Read it! — 4 years ago
This book was all kinds of awesome… and for so many reasons. The basic premise is that Marcus and his friends ditch school and head to downtown San Francisco to play an alternate reality game. In the midst of the game, terrorists attack the city, and Marcus and friends are picked up by the Department of Homeland Security as suspects. After being interrogated and tortured, the teens are released, and Marcus decides to take on the DHS.
This story pays homage to one of my favorite books, 1984. What makes it so much more creepy is that its easy to see this plot happening in the world right now – from the methods DHS uses to monitor citizens to the false sense of security Marcus’s dad feels to the ease with which the teens break the system. It also using LARPing and even makes it look cool, which is nigh-impossible.
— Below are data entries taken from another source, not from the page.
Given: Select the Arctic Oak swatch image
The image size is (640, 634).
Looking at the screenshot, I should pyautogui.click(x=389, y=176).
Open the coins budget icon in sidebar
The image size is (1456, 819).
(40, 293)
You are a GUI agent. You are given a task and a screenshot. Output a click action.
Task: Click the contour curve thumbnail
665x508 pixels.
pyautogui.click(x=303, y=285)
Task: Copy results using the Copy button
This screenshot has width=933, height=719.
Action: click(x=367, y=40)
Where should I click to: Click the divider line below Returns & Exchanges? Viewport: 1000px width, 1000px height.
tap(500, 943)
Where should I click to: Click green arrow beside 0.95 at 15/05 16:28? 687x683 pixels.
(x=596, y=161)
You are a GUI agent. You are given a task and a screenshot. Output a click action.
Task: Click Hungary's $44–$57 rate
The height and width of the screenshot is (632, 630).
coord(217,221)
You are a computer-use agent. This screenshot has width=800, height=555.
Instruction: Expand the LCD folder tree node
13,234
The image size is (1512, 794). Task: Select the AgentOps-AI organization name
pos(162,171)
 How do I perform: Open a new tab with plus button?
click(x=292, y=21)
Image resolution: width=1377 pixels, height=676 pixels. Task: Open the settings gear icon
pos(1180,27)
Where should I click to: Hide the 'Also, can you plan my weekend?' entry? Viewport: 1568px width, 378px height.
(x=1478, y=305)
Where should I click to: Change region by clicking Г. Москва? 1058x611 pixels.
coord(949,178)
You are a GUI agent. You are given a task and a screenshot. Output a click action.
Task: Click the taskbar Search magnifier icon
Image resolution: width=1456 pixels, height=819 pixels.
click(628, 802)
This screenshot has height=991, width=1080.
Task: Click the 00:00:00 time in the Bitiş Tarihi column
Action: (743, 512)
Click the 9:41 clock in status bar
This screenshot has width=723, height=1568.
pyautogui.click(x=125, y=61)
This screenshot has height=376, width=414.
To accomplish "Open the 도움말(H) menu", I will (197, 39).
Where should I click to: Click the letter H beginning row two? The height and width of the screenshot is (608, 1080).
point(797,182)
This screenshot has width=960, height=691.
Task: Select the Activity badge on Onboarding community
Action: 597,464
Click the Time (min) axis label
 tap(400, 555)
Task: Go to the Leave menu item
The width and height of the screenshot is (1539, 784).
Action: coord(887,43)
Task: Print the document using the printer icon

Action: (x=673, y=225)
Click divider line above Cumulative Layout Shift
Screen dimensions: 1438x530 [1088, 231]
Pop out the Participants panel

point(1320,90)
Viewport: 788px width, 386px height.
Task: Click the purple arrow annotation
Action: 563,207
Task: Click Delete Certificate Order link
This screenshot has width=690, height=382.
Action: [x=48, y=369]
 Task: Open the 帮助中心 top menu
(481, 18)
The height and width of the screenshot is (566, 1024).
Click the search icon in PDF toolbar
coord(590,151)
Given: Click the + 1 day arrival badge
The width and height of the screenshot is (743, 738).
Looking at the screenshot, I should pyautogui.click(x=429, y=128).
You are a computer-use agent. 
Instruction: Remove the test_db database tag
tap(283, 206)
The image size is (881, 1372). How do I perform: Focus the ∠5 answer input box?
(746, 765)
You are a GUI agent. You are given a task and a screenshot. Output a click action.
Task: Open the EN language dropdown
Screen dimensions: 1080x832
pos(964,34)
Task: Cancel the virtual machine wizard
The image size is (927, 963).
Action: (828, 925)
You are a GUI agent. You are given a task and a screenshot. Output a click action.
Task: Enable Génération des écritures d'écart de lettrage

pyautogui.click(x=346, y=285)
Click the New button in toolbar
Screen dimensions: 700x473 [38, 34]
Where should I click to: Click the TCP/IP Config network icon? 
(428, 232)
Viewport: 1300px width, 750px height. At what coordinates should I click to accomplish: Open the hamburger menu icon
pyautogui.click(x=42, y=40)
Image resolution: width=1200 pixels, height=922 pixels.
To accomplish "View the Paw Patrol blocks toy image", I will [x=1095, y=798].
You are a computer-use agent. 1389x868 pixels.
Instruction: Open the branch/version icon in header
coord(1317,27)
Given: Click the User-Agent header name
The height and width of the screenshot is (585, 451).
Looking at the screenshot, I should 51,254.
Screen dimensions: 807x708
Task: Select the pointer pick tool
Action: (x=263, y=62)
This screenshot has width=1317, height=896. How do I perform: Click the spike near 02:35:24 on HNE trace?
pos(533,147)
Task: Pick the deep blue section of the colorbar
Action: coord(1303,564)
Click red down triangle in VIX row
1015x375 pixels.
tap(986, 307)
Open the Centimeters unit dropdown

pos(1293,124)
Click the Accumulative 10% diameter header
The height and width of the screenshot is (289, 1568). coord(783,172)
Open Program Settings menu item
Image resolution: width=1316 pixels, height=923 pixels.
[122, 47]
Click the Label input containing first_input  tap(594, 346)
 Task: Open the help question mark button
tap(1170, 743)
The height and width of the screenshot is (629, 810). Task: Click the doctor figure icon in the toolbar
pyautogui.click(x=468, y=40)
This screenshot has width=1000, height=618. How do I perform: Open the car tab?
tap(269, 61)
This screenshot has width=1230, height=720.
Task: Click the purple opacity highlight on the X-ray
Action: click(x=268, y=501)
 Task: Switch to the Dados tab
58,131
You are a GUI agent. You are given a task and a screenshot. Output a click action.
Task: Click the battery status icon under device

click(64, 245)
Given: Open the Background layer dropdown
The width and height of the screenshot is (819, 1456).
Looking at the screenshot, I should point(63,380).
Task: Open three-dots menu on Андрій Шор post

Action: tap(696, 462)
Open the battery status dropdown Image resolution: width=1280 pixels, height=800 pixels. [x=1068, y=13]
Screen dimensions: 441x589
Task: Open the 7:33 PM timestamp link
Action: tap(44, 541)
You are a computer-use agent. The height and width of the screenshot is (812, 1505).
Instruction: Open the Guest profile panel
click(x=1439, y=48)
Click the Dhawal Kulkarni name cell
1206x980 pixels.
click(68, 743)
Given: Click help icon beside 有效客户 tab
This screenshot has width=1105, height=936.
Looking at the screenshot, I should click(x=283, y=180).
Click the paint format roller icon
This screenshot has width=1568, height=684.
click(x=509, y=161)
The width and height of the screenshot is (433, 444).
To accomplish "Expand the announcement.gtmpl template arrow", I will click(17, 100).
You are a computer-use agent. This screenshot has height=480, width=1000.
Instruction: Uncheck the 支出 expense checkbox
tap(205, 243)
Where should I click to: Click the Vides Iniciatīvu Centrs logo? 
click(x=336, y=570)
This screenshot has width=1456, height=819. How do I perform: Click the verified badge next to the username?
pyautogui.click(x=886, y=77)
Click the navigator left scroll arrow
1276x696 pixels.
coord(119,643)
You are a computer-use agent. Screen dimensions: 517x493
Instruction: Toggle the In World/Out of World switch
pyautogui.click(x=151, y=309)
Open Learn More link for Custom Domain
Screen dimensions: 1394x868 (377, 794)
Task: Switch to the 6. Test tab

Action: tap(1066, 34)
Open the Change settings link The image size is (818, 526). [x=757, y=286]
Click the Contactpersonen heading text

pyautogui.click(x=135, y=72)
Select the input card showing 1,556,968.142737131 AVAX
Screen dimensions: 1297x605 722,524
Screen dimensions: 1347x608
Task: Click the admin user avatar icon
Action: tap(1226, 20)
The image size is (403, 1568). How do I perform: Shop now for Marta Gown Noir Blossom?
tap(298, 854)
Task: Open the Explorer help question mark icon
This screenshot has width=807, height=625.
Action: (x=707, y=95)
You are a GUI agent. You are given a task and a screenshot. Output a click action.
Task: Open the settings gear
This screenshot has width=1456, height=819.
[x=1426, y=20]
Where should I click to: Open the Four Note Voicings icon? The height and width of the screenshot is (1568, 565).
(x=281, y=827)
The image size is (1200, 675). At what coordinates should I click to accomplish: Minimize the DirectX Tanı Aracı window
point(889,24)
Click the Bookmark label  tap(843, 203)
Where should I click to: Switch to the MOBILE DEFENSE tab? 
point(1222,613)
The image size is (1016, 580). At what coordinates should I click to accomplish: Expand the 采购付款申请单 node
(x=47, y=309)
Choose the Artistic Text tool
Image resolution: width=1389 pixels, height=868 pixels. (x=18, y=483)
Several of the quotes on the cover encourage people to make this book required reading – and I agree. I love a book where I end up learning about and enjoying something I would never voluntarily read about. This book is chock full of history lessons about the U.S., political movements, and technologies ranging from cryptography to RFIDs to the xBox. Doctorow takes the time to explain the tech his characters use to break the system, showing that nothing is hack-proof and that we need to be aware of it. I wonder, though, if someone who has no experience with tech would get all of these explanations – I know I felt a little lost with the tunneling bit. However, if you’re feeling out of sorts with the Xnet and jamming and gait-recognition, you’ll still understand the sense of outrage and desperation that Marcus feels as he watches the Bay Area become a police state where teens and minorities are always suspects.